Whoever said DNA was an exclusive?

Published 1st May 2012

If you thought that DNA or its sister molecule, RNA, were the only means of storing genetic information-think again!   A team of researchers at Cambridge University have successfully created synthetic alternatives called xeno-nucleic acids (XNAs) which can not only store genetic information- but are almost as capable of evolving.

Picture it: a spiralling ladder-with each step a sugar bound to a molecule in the middle called a base (one to each sugar) and you have envisaged the very basic structure of DNA.   The base can be one of four different molecules, represented by the letters A, C, T and G.  RNA is similar but bears some important differences, being single as opposed to double stranded and having U instead of T as a base.  However, it was not so much the bases that the researchers were interested in -but the sugar element.  By replacing the sugar with other alternatives, they managed to produce six different XNAs.

To test whether or not XNAs were capable of evolving, the team presented various XNAs with a ‘survival challenge:’ they were to bind to one of two target molecules (a protein and a molecule RNA) –or be washed away. Those that stuck were replicated and given the same treatment again.  With each test, variations in the genetic code led to XNAs that were increasingly adept at binding the targets.  They displayed a capacity for change, such as we might see with DNA or RNA.

> [RECORDS PROVIDED]:

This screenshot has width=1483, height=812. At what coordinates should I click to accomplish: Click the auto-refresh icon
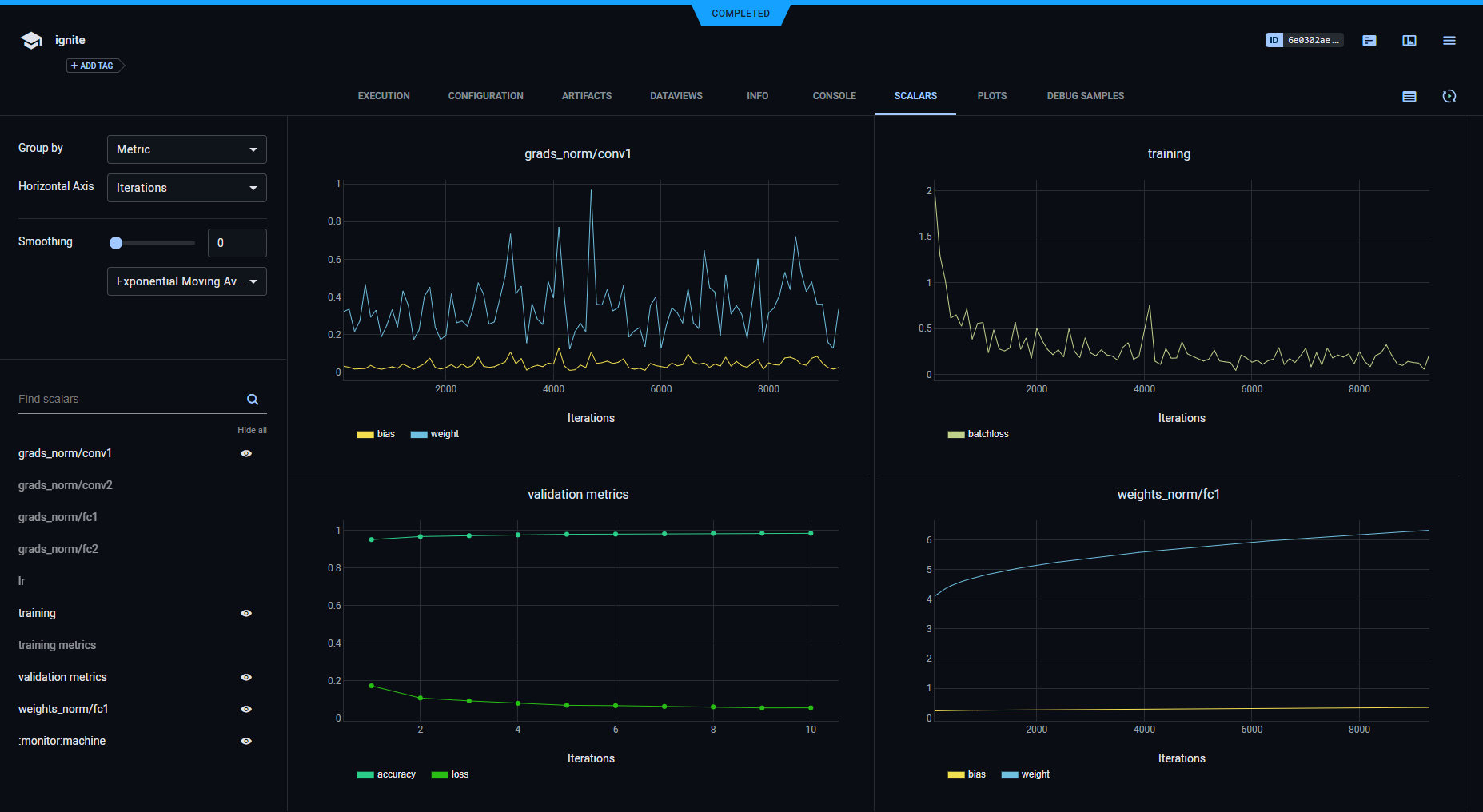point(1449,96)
---
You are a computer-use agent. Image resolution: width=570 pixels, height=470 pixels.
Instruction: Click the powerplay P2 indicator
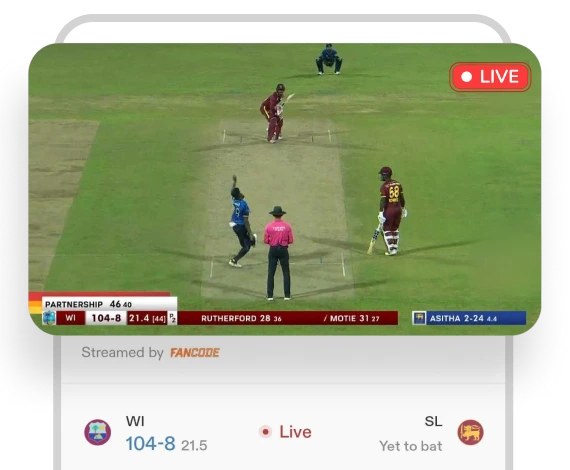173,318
* * *
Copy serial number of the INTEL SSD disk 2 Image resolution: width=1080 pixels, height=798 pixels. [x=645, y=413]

> [EXERCISES TO COMPLETE]:
**A)** According to the article on xeno-nucleic acids, how many different XNAs did the researchers produce by replacing the sugar?
**B)** Update the article on xeno-nucleic acids from "If you thought" through "capable of evolving.", replacing "Cambridge University" with "the University of Cambridge".

> [ANSWERS BY ITEM]:
**A)** Six.

**B)**
If you thought that DNA or its sister molecule, RNA, were the only means of storing genetic information-think again!   A team of researchers at the University of Cambridge have successfully created synthetic alternatives called xeno-nucleic acids (XNAs) which can not only store genetic information- but are almost as capable of evolving.